At the moment, the governments of Britain and Ecuador are at an impasse. Despite granting him diplomatic immunity, Ecuadorian authorities can’t transport him out of the country, owing to a threat by British authorities to arrest him if he steps foot outside the embassy. According to the Business Recorder, British and Swedish officials have refused to comment on the proposal .

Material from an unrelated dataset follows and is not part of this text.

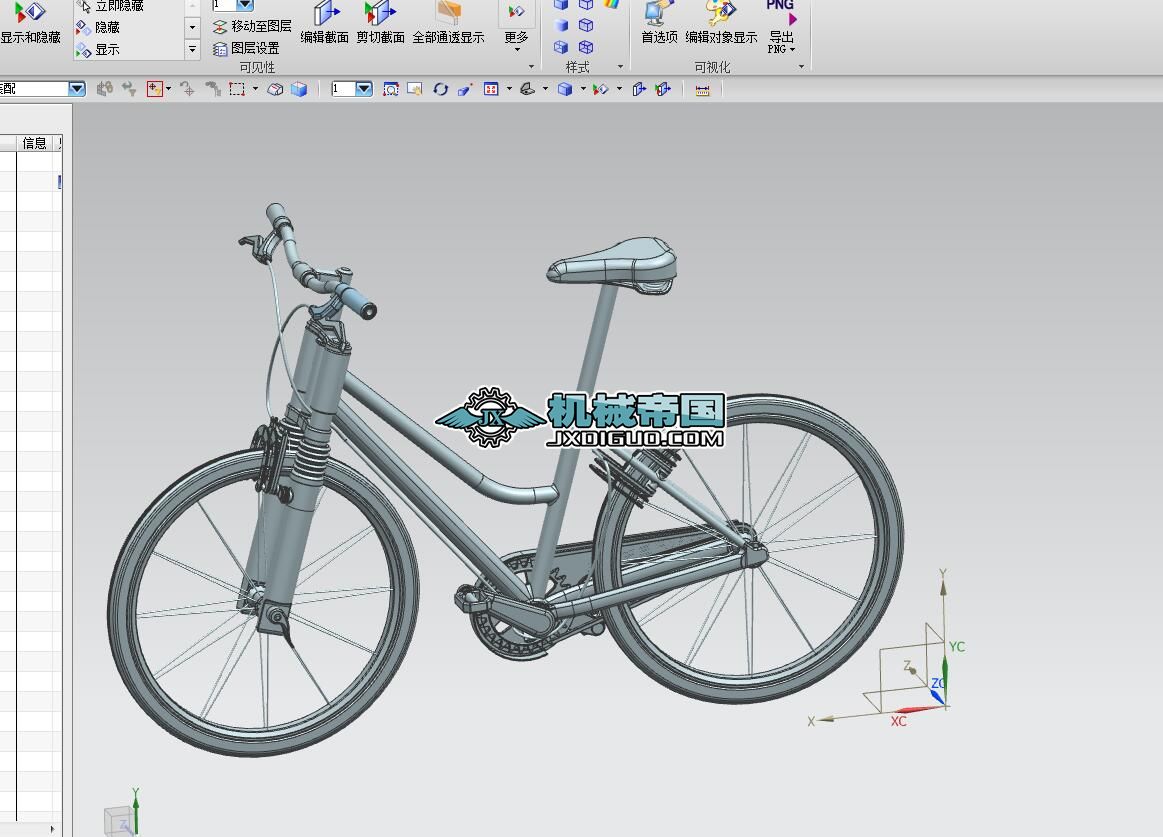Open the selection filter combo box
The width and height of the screenshot is (1163, 837).
coord(76,89)
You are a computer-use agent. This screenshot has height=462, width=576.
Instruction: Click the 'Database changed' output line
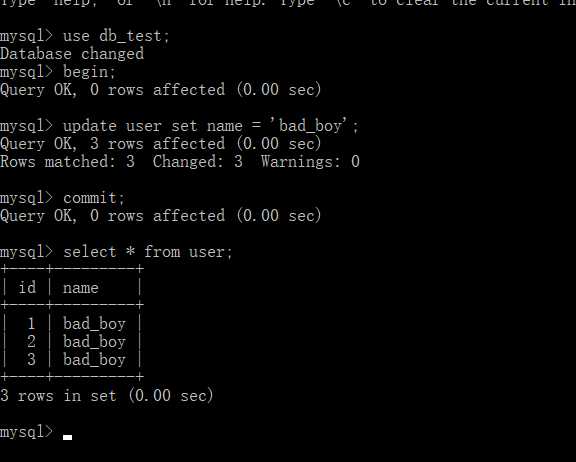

Assange took shelter in the Ecuadorian embassy in London in June after exhausting all appeals against extradition from Britain to Sweden, where he is wanted for questioning over sexual assault allegations. His biggest fear is that Sweden will hand him over to the US, where he could face prosecution over the release of a vast cache of leaked Iraq and Afghanistan war reports and diplomatic cables.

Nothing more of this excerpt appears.